Moves, Adds and Changes
MAC refers to the necessary network administration when users or network components are added to, removed from or change their location in the network. This can be broken down as follows;

Moves – A physical change of the location of the equipment.
Adds – An installation of new equipment.
Changes – Including the change of existing equipment, an upgrade of existing equipment such as a bandwidth upgrade or a modification such as a configuration change to a router or switch.

As departments expand or reduce in size, or as people move from one office to another and you need new voice and data outlets, more bandwidth or modifications to your network we can assist.

Labelling/Testing
All data/voice outlets are individually labelled on each socket, transition point, back box and patch panel with a coded permanent label.  A full labelling scheme is agreed with the client prior to commencement of work.

Testing of cable channels are performed prior to system hand-over with either a Fluke DTX 1800 cable analyser for copper cabling or a OTDR (Optical time-domain reflectometer) tester for fibre optic cabling.

Warranties & Accreditations
All our installations are performed to the latest installation standards and are supported by a comprehensive hand-over documentation package including test results and warranty guarantee.

CNC are a 3M Certified Installer and Excel Accredited Cabling Partner.  Cabling systems that provide you with the assurance of quality products, backed with 20 year full component and performance warranty.  We are also a corporate member of FIA and Bisci.

Industry Standards
Structured cabling standards are used internationally and are published by ISO/IEC, CENELEC and the Telecommunications Industry Association (TIA). CNC meet all current industry standards and comply with TIA/EIA, ISO/IEC & EN regulations.

Health & Safety
CNC has a policy of directly employing members of staff to form the core installation team, believing it is the only way to ensure that quality and accountability are maintained at all times.  All our engineers are certified data installers and CSCS approved. 

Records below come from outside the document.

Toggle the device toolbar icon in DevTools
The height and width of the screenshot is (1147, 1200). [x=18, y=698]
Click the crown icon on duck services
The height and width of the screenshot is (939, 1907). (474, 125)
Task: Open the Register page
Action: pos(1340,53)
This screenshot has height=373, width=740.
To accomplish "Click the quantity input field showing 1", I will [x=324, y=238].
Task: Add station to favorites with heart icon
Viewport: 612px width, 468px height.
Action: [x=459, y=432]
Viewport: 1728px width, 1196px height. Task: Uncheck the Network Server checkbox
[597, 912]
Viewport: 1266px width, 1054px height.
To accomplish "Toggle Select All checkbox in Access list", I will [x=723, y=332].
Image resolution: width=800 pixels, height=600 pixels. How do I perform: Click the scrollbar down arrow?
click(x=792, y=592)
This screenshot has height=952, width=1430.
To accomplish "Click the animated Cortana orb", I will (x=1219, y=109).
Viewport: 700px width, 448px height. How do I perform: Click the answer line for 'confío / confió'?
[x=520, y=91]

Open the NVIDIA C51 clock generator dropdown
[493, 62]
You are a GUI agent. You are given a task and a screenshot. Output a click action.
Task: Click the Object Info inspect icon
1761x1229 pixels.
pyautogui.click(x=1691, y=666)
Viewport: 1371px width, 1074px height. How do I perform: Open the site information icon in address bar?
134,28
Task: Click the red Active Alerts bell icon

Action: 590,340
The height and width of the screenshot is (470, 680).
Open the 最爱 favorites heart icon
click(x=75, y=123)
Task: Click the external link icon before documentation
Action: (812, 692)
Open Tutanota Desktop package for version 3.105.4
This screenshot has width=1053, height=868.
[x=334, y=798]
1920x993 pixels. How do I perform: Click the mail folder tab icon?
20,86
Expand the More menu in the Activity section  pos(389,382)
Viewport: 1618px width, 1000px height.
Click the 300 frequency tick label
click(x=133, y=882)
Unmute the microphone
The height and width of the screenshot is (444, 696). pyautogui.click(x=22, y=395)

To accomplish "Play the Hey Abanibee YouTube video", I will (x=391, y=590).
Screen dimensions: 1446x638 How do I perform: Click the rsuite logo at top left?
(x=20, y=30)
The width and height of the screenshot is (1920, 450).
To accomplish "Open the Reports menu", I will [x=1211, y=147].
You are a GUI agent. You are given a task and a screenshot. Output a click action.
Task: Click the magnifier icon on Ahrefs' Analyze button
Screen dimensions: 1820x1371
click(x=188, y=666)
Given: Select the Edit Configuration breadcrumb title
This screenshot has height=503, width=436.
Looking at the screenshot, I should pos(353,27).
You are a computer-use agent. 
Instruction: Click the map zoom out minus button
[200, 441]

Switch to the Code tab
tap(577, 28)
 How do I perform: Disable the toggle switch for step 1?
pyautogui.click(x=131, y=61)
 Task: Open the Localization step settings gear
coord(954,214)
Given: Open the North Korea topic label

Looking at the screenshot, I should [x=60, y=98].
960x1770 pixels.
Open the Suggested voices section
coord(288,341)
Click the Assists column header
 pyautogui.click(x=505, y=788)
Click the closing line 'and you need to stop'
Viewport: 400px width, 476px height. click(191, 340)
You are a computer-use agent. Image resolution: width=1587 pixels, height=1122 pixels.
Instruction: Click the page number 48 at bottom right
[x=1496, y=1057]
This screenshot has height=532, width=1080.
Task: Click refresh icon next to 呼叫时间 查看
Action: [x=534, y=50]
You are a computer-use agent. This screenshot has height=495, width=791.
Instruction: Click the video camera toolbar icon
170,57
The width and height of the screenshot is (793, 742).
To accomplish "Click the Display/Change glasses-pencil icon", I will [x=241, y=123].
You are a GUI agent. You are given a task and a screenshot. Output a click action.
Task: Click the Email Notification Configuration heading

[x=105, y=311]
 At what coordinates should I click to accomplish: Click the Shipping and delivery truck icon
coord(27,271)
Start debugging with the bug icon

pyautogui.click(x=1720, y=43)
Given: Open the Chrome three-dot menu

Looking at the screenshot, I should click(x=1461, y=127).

Regular training ensures our engineers are working to the latest industry standards and complying with health & safety legislation.

WIFI
WIFI (Wireless Fidelity) is the technological standard that allows wireless users to link to each other and to the internet across distances of around 100 metres. The wireless connection is achieved through a Wireless Access Point (WAP) such as wireless router which provides the wireless connection between a laptop for example and the internet service. In commercial offices, WAP devices are connected to a central internet providing device, like a cable modem for example, to spread a WIFI service over a larger area than a home wireless router can cover.

CNC are well equipped to provide both the network cabling to the WIFI outlets whether they be at high level or wall mounted, as well as the installation and configuration of WAP’s and POE’s (Power over Ethernet) which provide both data and power connections in one cable, useful for IP telephones and wireless LAN access points.

Small Electrical Works
We are able to carry out small electrical works such as the installation of power from a distribution board to socket outlets to provide power to data cabinets.